Spinal Muscle Atrophy Clinical Presentation
- Author: Jose A Herrera-Soto, MD; Chief Editor: Mary Ann E Keenan, MD more...
History
- Type I: Most mothers report abnormal inactivity of the fetus in the latter stages of pregnancy. The patient with type I spinal muscle atrophy (spinal muscular atrophy, SMA) is unable to roll over or sit. Progressive clinical deterioration occurs. Death usually occurs from respiratory failure and its complications in patients by age 2 years.

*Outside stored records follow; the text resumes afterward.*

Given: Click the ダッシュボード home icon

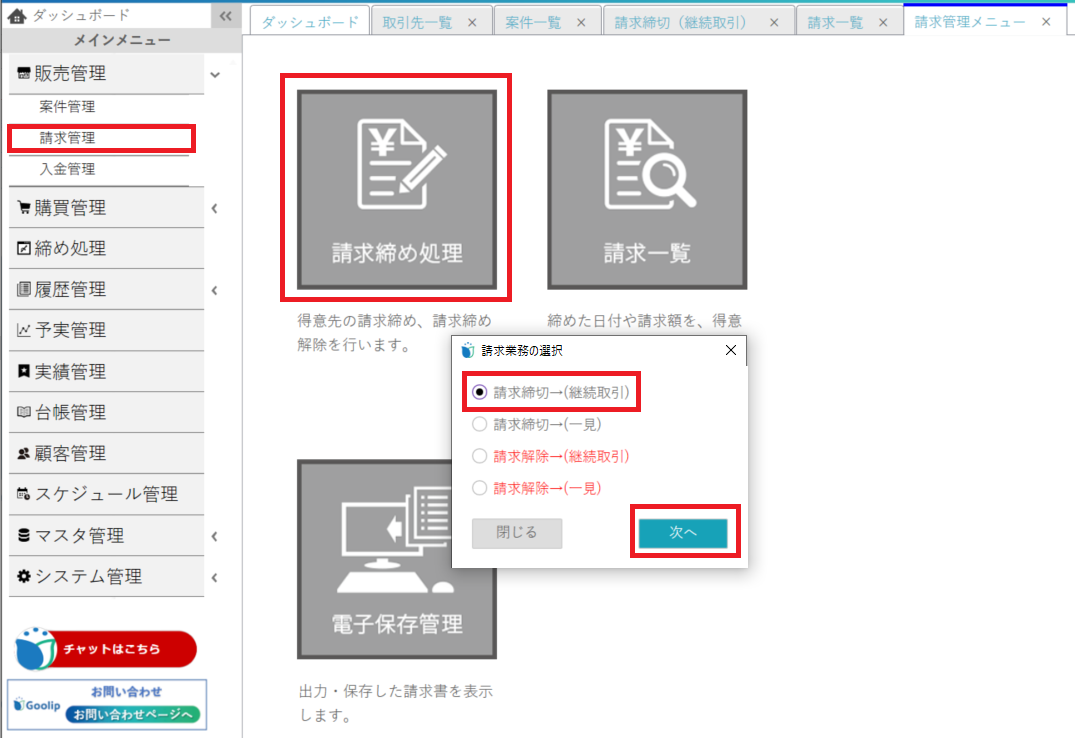Looking at the screenshot, I should 17,15.
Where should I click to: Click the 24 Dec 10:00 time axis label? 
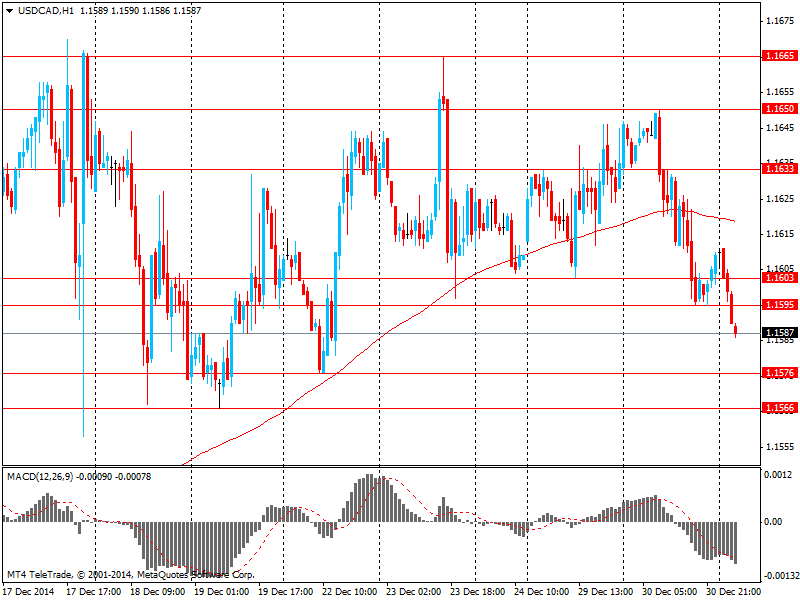tap(542, 592)
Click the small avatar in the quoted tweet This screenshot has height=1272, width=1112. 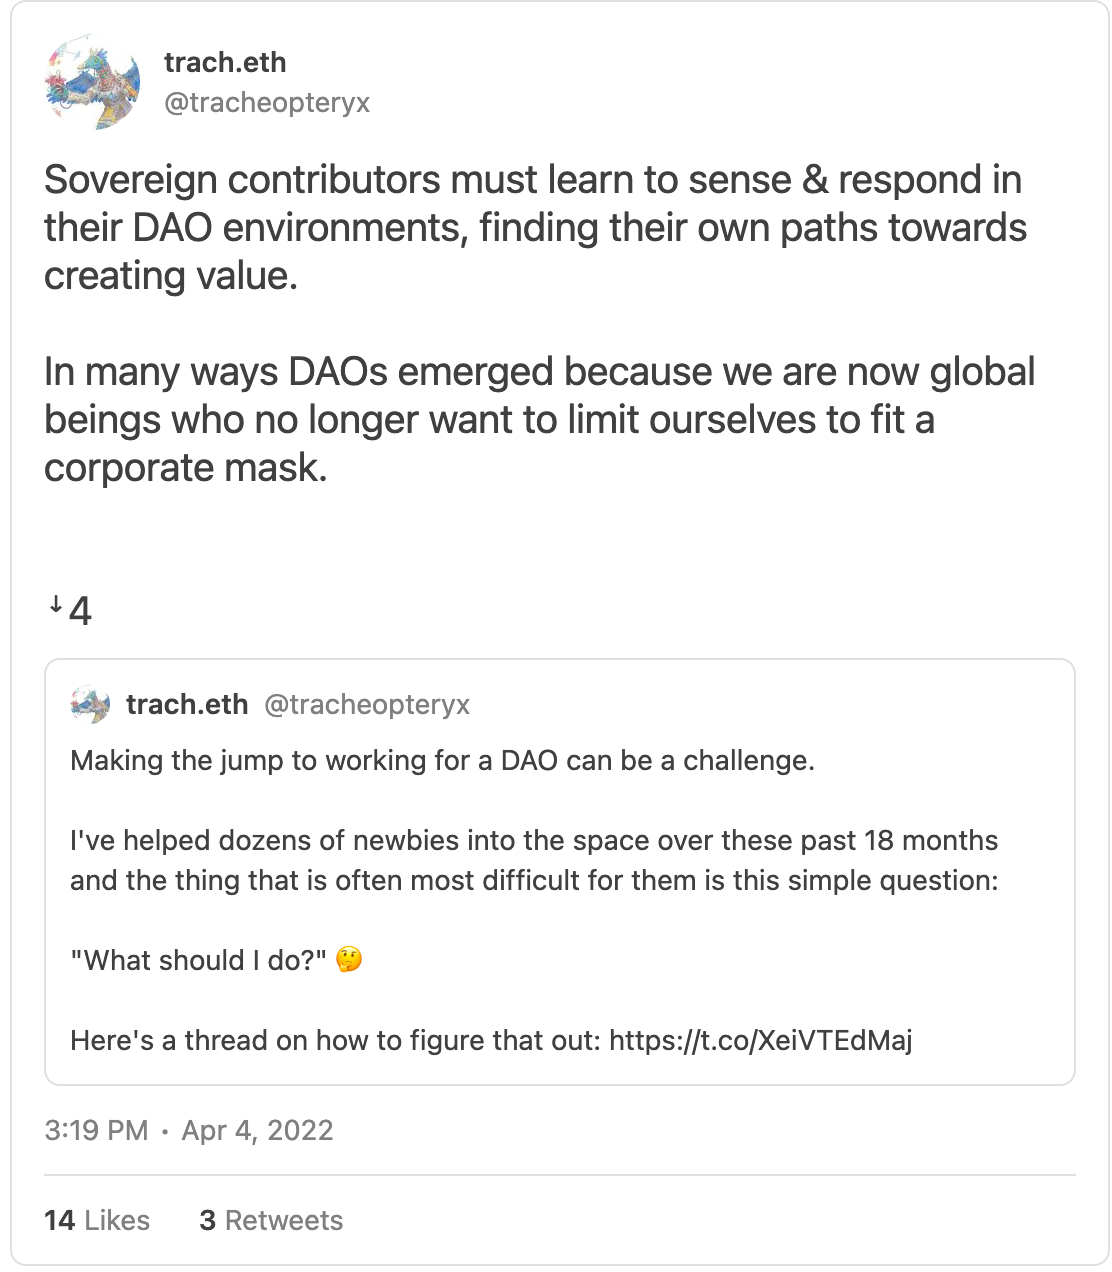click(90, 705)
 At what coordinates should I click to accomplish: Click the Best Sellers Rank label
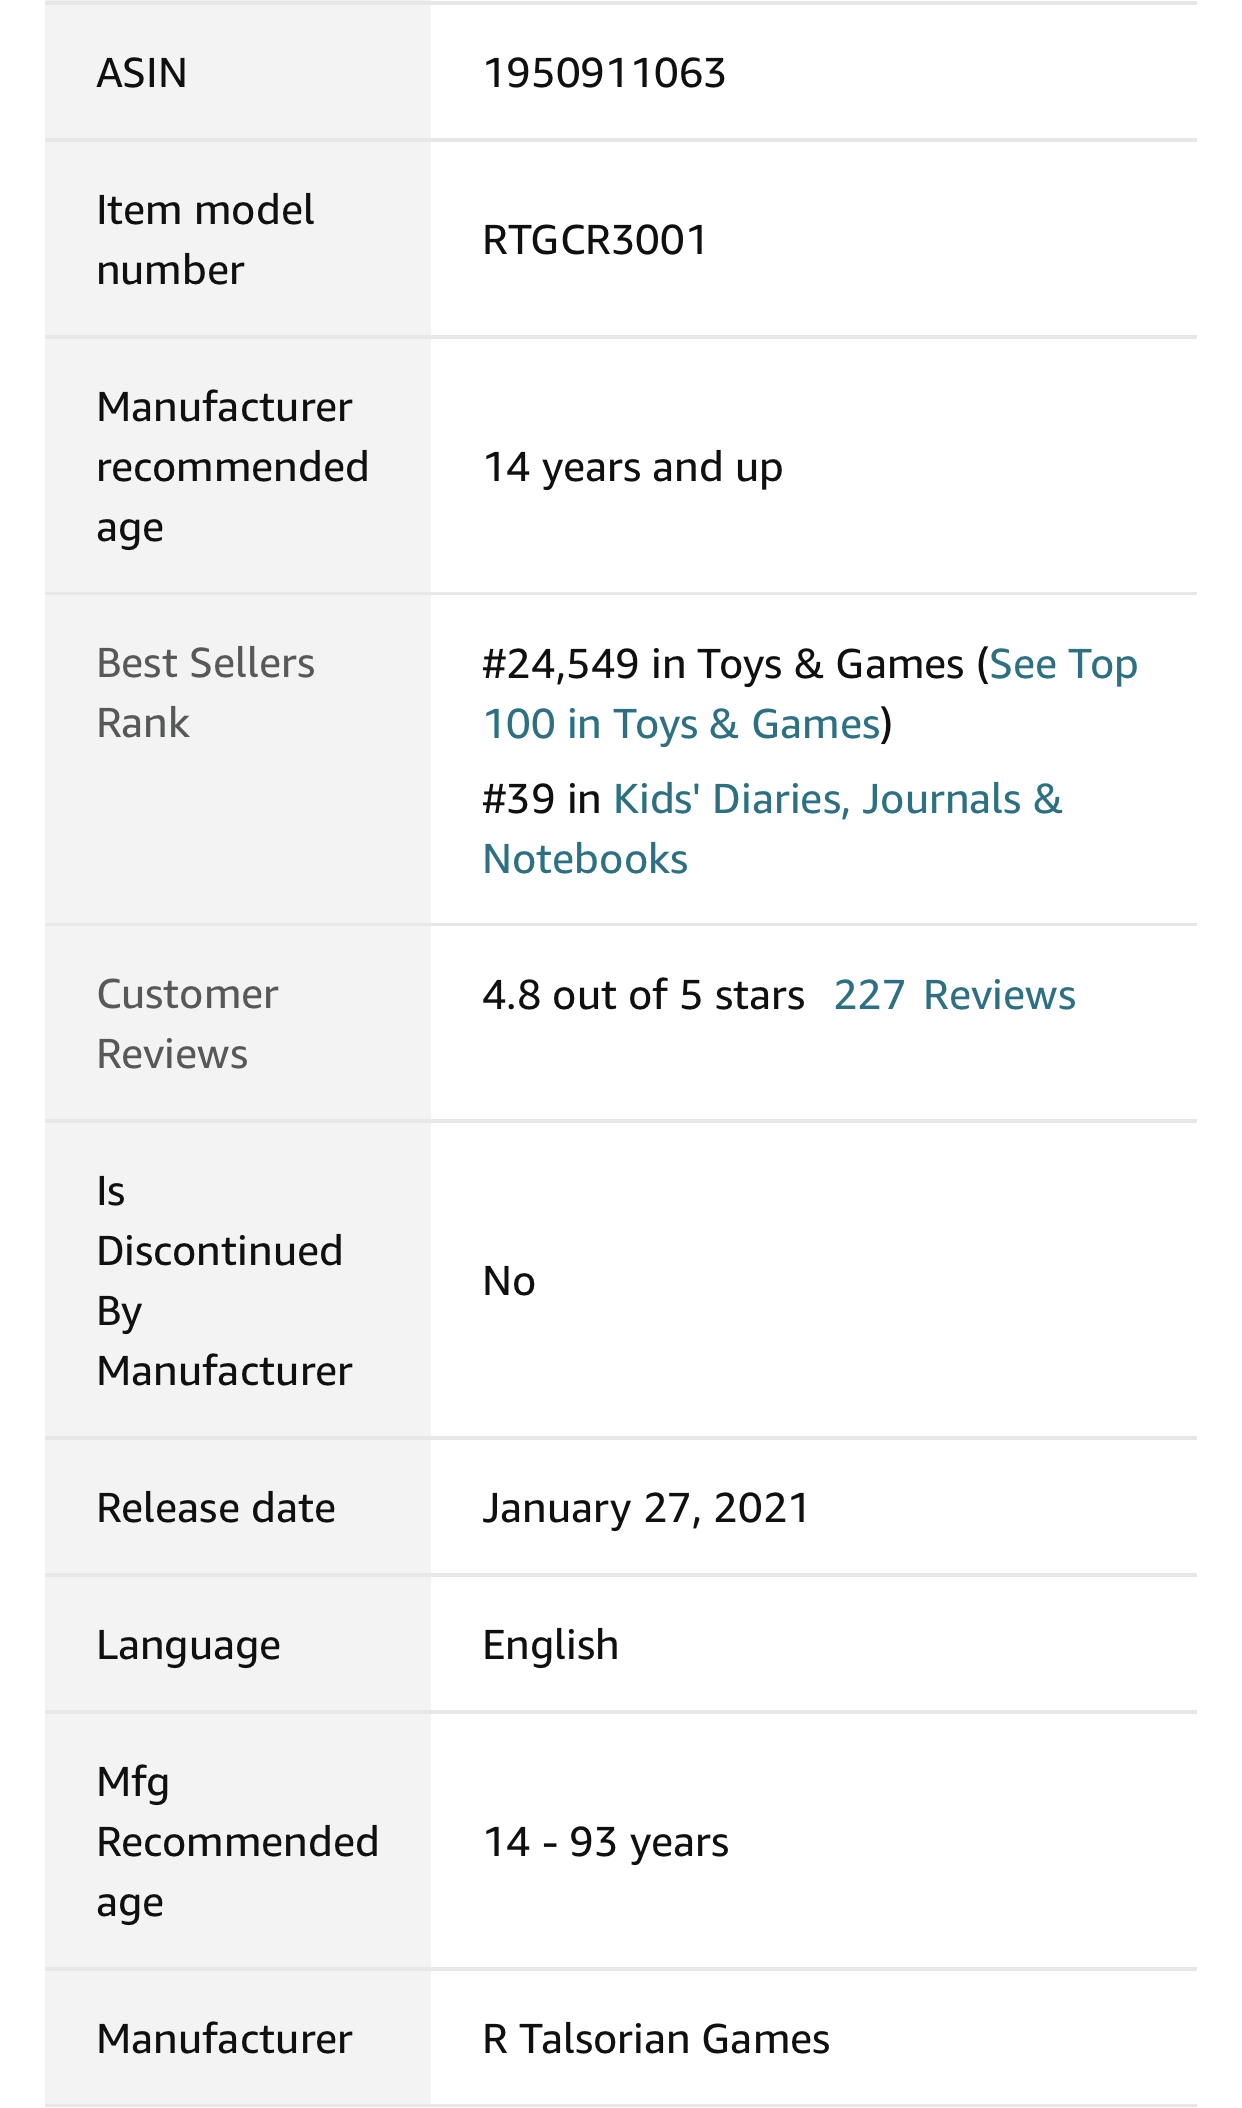(x=205, y=693)
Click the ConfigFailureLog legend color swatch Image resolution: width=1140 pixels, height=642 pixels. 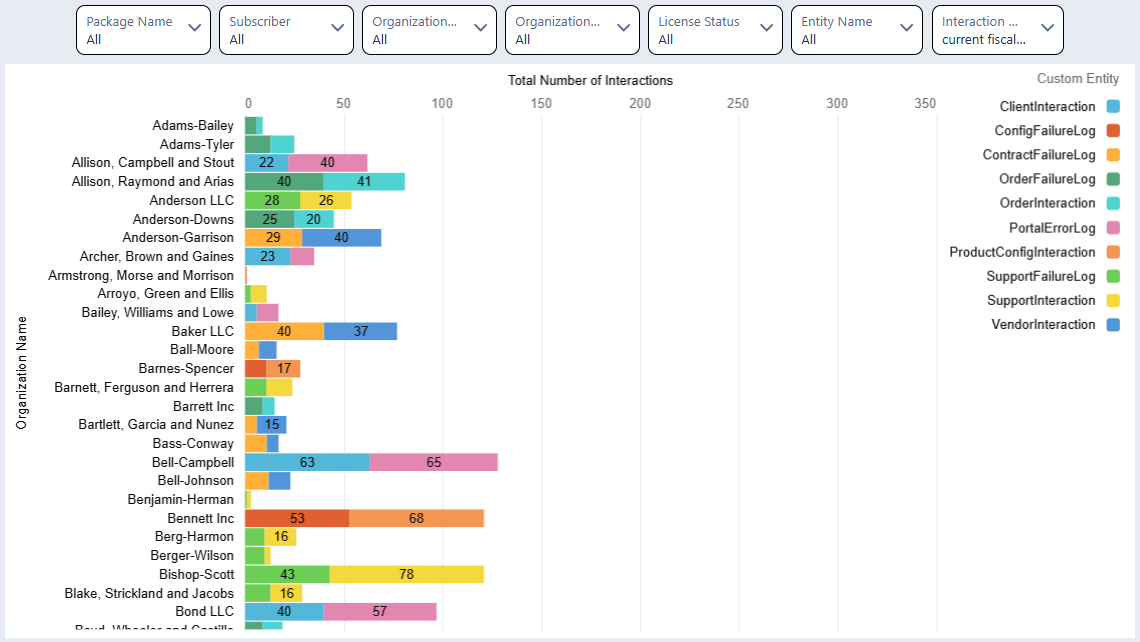click(1113, 131)
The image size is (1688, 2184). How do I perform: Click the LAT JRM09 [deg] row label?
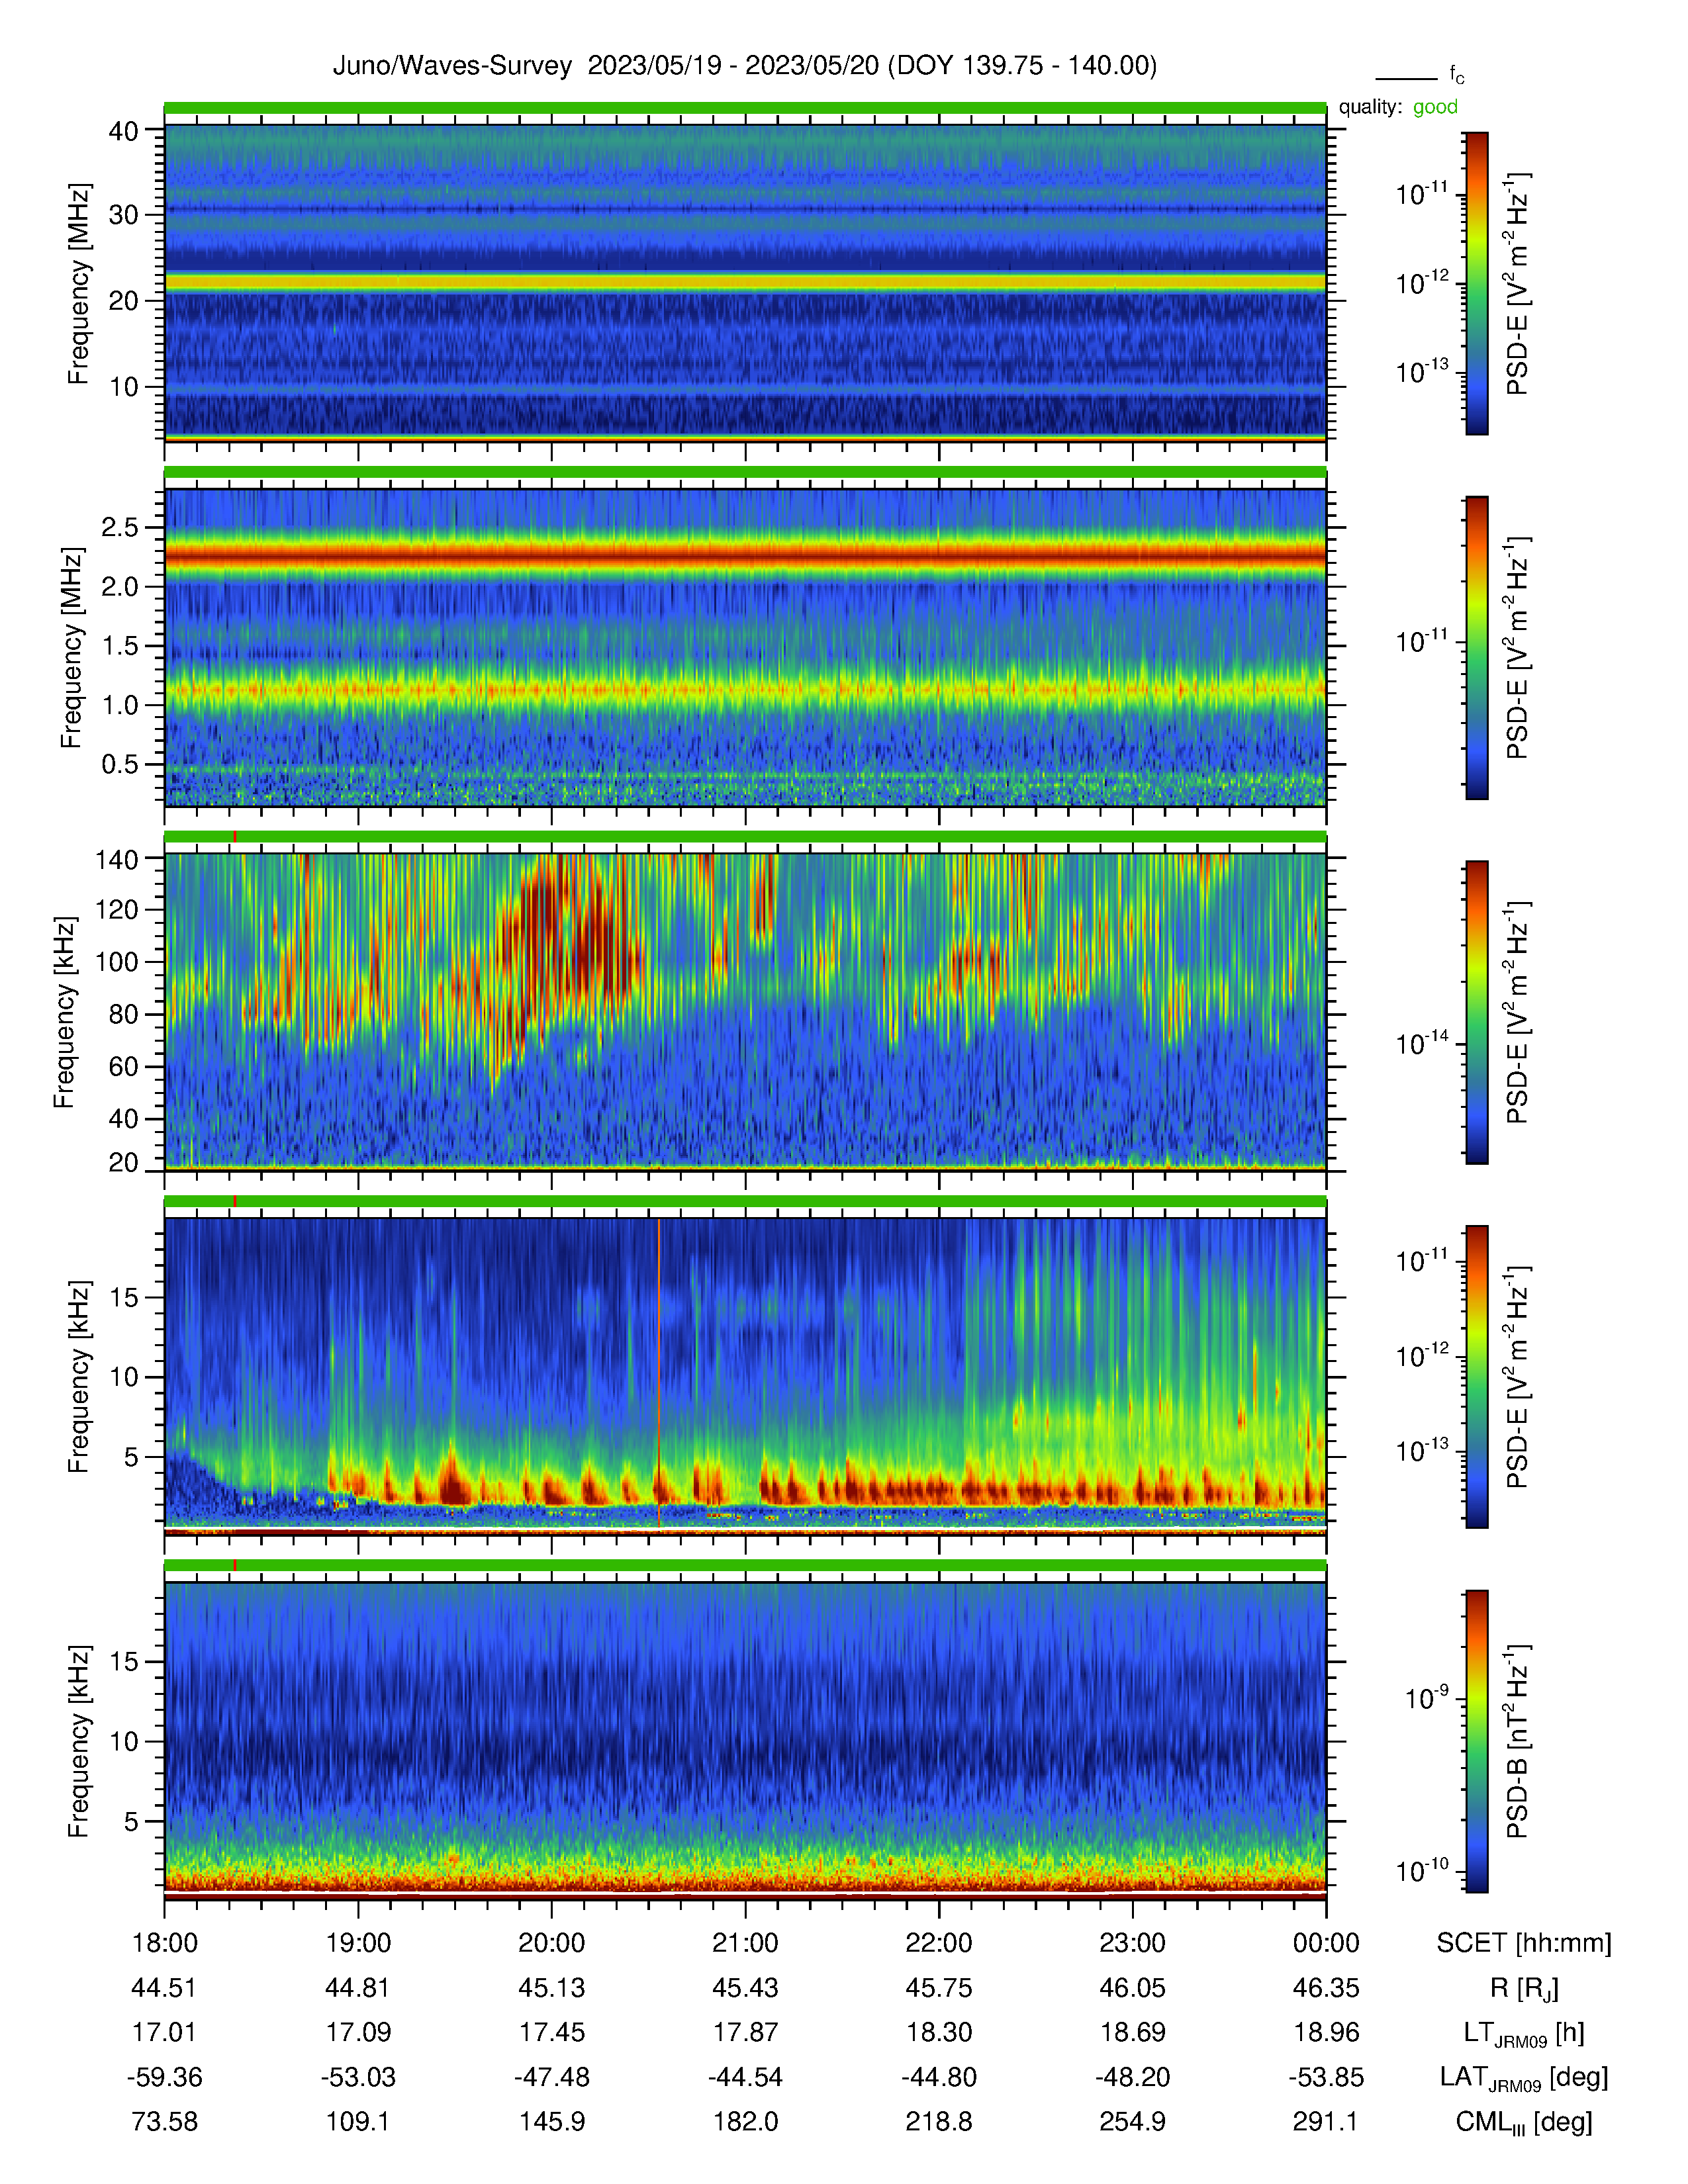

- Type II: Patients with type II SMA have normal development for the first 4-6 months of life. They may be able to sit independently, but they are never able to walk. They require a wheelchair for locomotion. They have a longer life span than patients with type I SMA. Some patients with type II SMA live into the fifth decade of life.
- Type III: In patients with type III SMA, the presenting complaint is difficulty climbing stairs or getting up from the floor (due to hip extensor weakness). The life span is nearly normal.[15]
Physical
- Physical findings specific for each type of spinal muscle atrophy (spinal muscular atrophy, SMA) are as follows:
- Type I: Newborns with type I SMA are floppy and inactive. They move the extremities little, if at all. The hips are flexed, abducted, and externally rotated. The knees are flexed. Because the distal musculature is usually spared, the fingers and toes move. Infants cannot control or lift the head. Areflexia is universal.
- Type II: Patients with type II SMA have head control, and 75% of these patients can sit independently. Muscular weakness is greater in the lower extremities than the upper extremities. Patellar reflex is absent. The young may demonstrate bicipital and triceps tendon reflexes. Tongue fasciculations are present, as are upper extremity tremors. Scoliosis is universal, and most patients develop hip dislocation, either unilateral or bilateral, when younger than 10 years.
- Type III: These patients walk early in life and maintain their ambulatory capacity into adolescence. Weakness may cause foot drop, and patients have limited endurance. A third of the patients become wheelchair bound as adults (mean age 40 years).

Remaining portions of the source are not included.